En septembre 1984, les éditions du Cerf publient la thèse de Brigitte Vassort-Rousset. Outre son intérêt pour la communauté scientifique, telle publication n'est pas sans influencer l'Église qui en reconnaît la pertinence. Ainsi, le centre Thomas More organise-t-il un colloque les 24 et 25 novembre 1984 autour de l'auteur sur le thème de ”l'épiscopat français dans le temps de l'après concile”. L'approche sociologique est- ainsi consacrée par des acteurs ecclésiaux pour appréhender l'institution épiscopale du point de vue intra ecclésial. Dans un détour par la sociologie des élites, les dominicains se proposent alors d'évaluer l'adaptabilité philosophique et pragmatique de l'épiscopat. La conférence épiscopale et ses instances de gouvernement deviennent objet de science légitime pour interroger la sécularisation, la tension entre ”éthique de conviction” et solutions pragmatiques. L'Église s'autorise à penser les implications d'une pastorale incarnées par ses acteurs nationaux ou internationaux. Anonyme, ”L'épiscopat français dans le temps de l'après Concile”, Snop, n°562, 14 novembre 1984.

80.

Jacques Sutter, ”L'épiscopat interrogé”, Archives des sciences sociales des religions, 65/2, avril juin, 1988, page 185. Nous reprendrons la conclusion d'un article d'Emile Poulat publié en janvier 1965 dans les Archives de sociologie des religions sous le titre ”le catholicisme français et son personnel dirigeant” pour l'interroger. Le sociologue s'interrogeait alors sur le pouvoir des évêques dans l’Église :

[…] Qui la dirige ? Canoniquement, au plan du droit, aucun doute n'est possible : c'est l'épiscopat. Mais sociologiquement, dans la réalité, en est-il toujours de même ? On songe ici nécessairement à la place que tiennent, à l'influence que possèdent les grandes congrégations religieuses, les dirigeants de tant de mouvements et d'organisations, plusieurs groupements de presse. Et pourtant, si l'on regarde non pas comment s'exerce cette direction, mais qui l'exerce, force est bien de constater que le cercle se referme sur les évêques. Ce sont eux, et eux seuls, les pasteurs de l'Église.

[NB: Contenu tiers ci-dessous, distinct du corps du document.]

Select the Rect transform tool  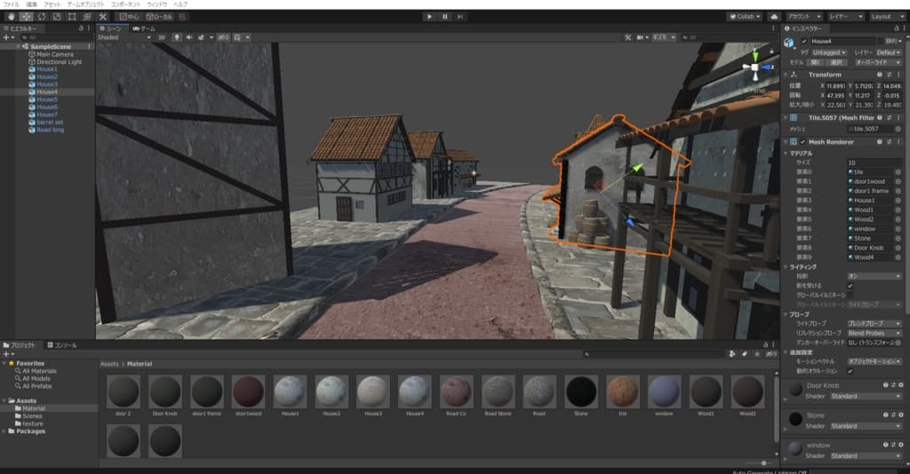pos(72,17)
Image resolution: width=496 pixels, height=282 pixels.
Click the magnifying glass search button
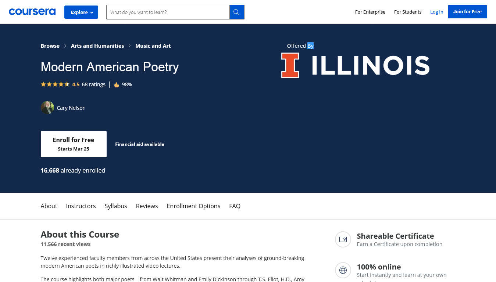237,12
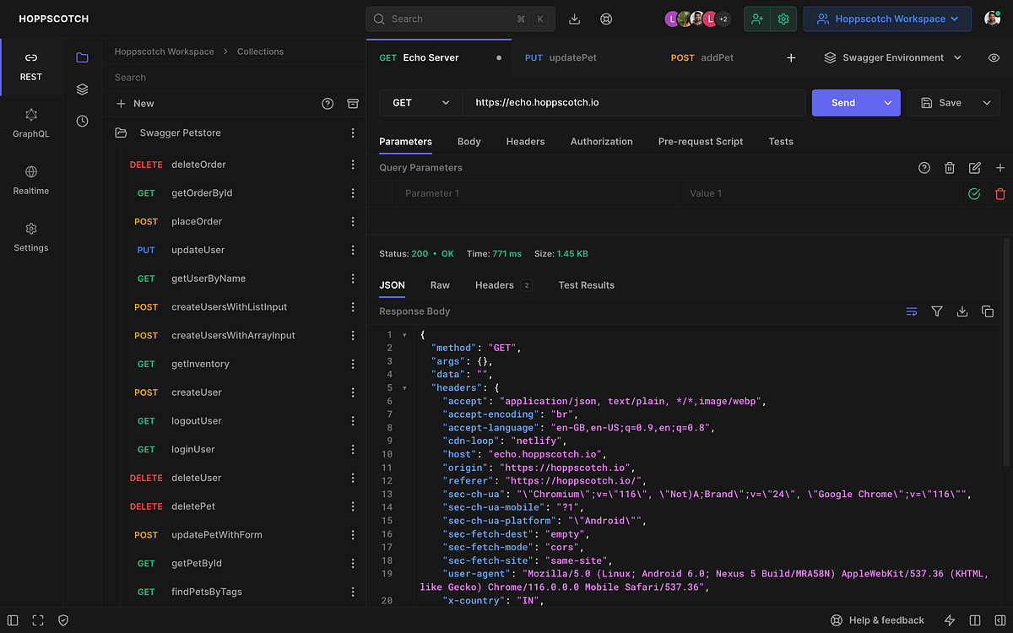
Task: Open the Pre-request Script tab
Action: pos(700,141)
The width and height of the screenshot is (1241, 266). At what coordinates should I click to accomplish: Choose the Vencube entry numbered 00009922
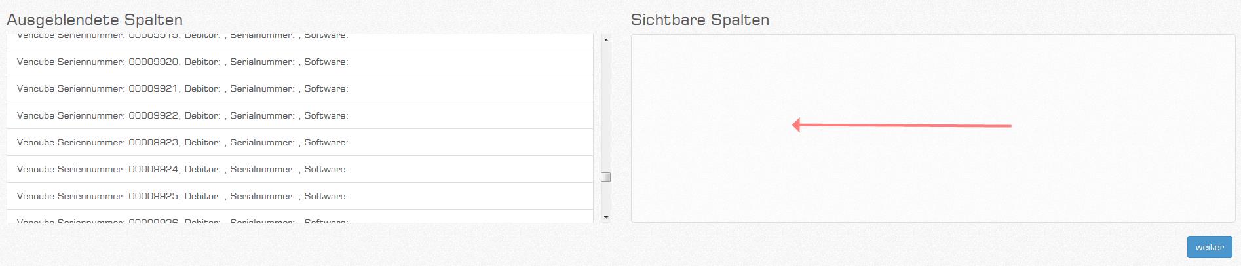pos(299,116)
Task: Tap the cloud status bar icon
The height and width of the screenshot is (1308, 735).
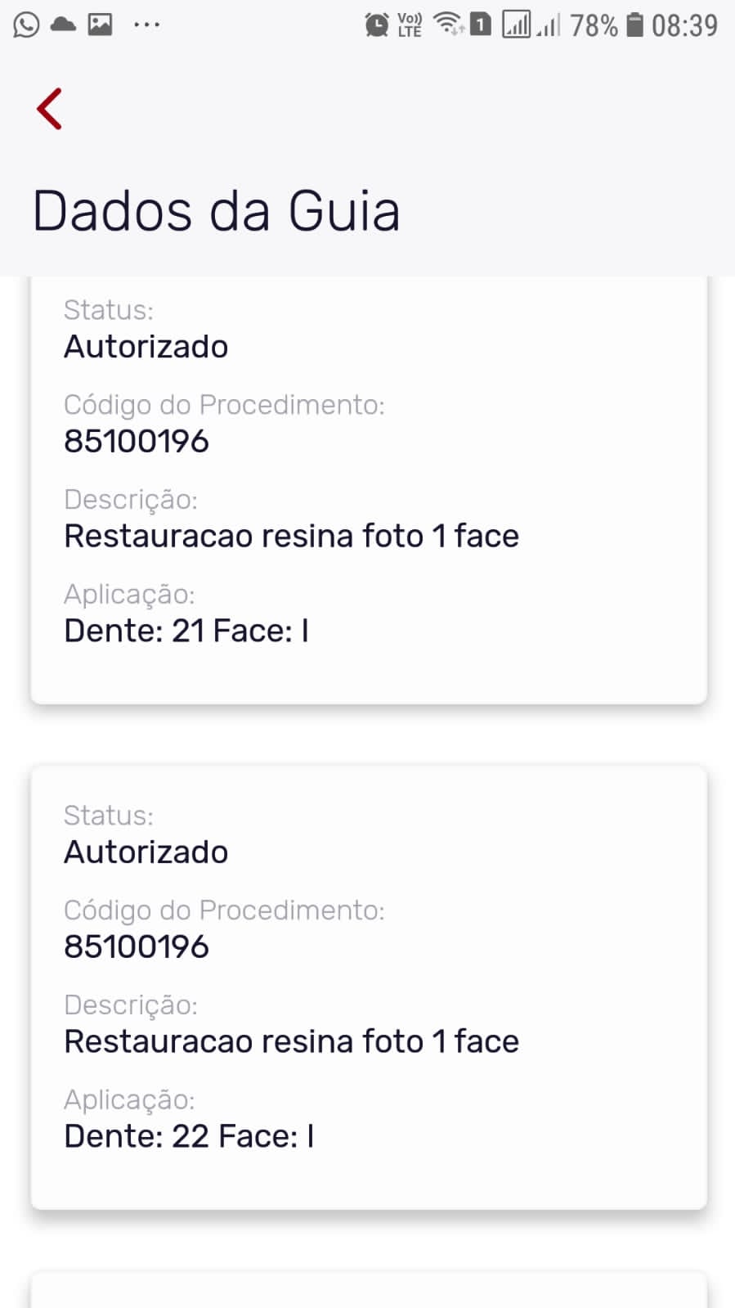Action: point(63,25)
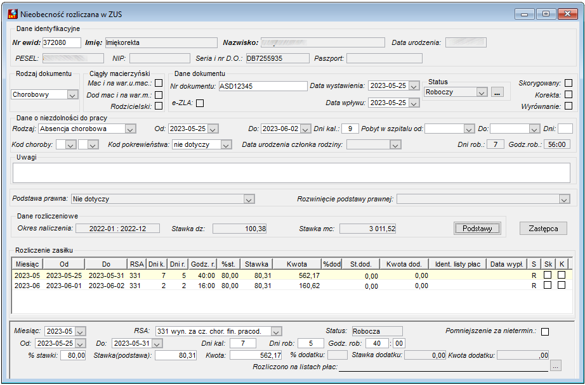Click the ellipsis button beside Rozliczono na listach płac
Screen dimensions: 585x385
(x=556, y=367)
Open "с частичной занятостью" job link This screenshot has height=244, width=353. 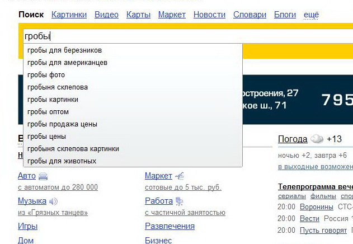pyautogui.click(x=185, y=213)
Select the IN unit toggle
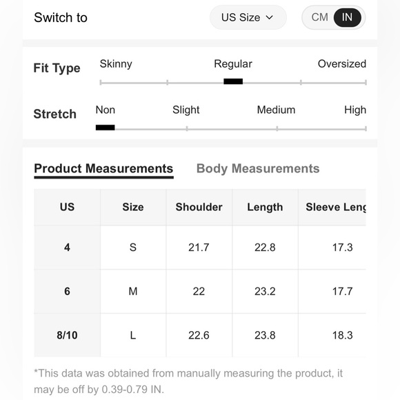Image resolution: width=400 pixels, height=400 pixels. click(347, 18)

Emile Poulat, ”Le catholicisme français et son personnel dirigeant”, Archives de sociologie des religions, 19, janvier-juin 1965, pp. 117-124

81.

La séduction n'est ainsi pas unanime. Henri Fesquet dans Le Monde dénie à Jean-Paul II le droit de prétendre à définir l'horizon de l'Église née du concile. ”Si Vatican II a marqué en quelque sorte la fin de l'anti-protestantisme, voici qu'aujourd'hui l'heure du ressac se dessine. Durera-t-il ? Certes, il peut momentanément briser des espoirs, retarder des aménagements et entraver des carrières prometteuses, mais demain ? Que peut l'homme sur l'avenir, si haut placé qu'il soit ? Qui peut arrêter le soleil ?”, s'interroge le chroniqueur du Monde. Henri Fesquet, ”L'Église romaine en retrait”, Le Monde, 14 mai 1981

82.

Durant toute l'année 1984, La Croix élude l'actualité épiscopale. A la fin du mois de septembre, fleurissent des articles pour les dix ans du diocèse du Havre avec une réunion autour de Mgr Saudreau, Mgr Jullien rencontre ses diocésains et Mgr Picandet réunit les catholiques du diocèse d'Orléans. Enfin un portrait de Mgr Huygue est dressé pour son vingt-deuxième anniversaire dans l'épiscopat et l'heure de son départ.